The vertices of ABC are A(2,-5), B(-3,5), and C(3,-3).the triangle is reflected over the x-axis.use arrow notations to describe the original triangle and its reelection.
A) A(2,-5),B(-3,5),C(3,-3)->(2,-5),(-3,5),(3,-3)
B) A(2,-5),B(-3,5),C(3,-3)->(-2,5),(3,-5),(-3,3)
C) A(2,-5),B(-3,5),C(3,-3)->(-2,-5),(3,5),(-3,-3)
D) A(2,-5),B(-3,5),C(3,-3)->(2,5),(-3,-5),(3,3)
Is it A
in a reflection in the x-axis, all the x values stay the same, but the new y's become opposites of the old ones
now, which matches that description.
Is it A
Does it fit the description I gave you?
How about some thinking on your part after all your posts ?
Your description helped me understand thank you. It is D
Hi i know im late. Thanks so much reiny!
No, the correct answer is not A.
To reflect a point over the x-axis, we keep the same x-coordinate and change the sign of the y-coordinate.
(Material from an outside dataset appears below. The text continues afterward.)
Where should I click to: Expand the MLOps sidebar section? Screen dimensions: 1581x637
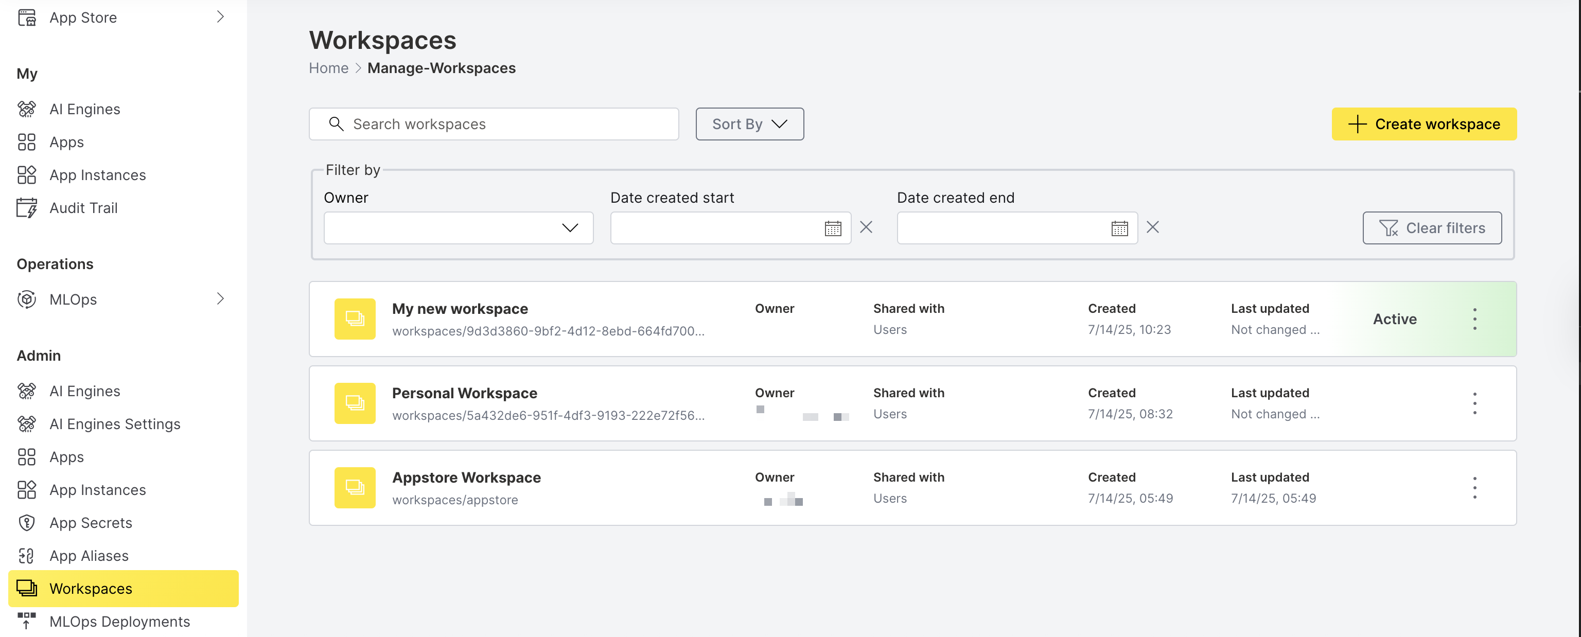[x=220, y=299]
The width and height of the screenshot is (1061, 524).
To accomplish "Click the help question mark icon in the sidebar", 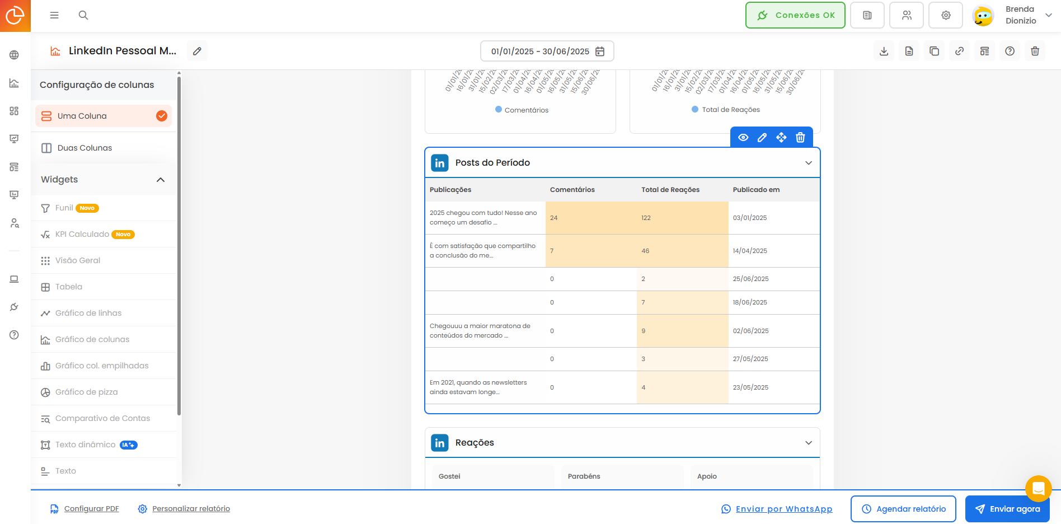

So, let's apply this transformation to each vertex of ABC:
- Vertex A(2, -5) will become A(2, -(-5)) = A(2, 5)
- Vertex B(-3, 5) will become B(-3, -5)
- Vertex C(3, -3) will become C(3, -(-3)) = C(3, 3)
Based on this transformation, the correct answer is D) A(2,-5),B(-3,5),C(3,-3)->(2,5),(-3,-5),(3,3).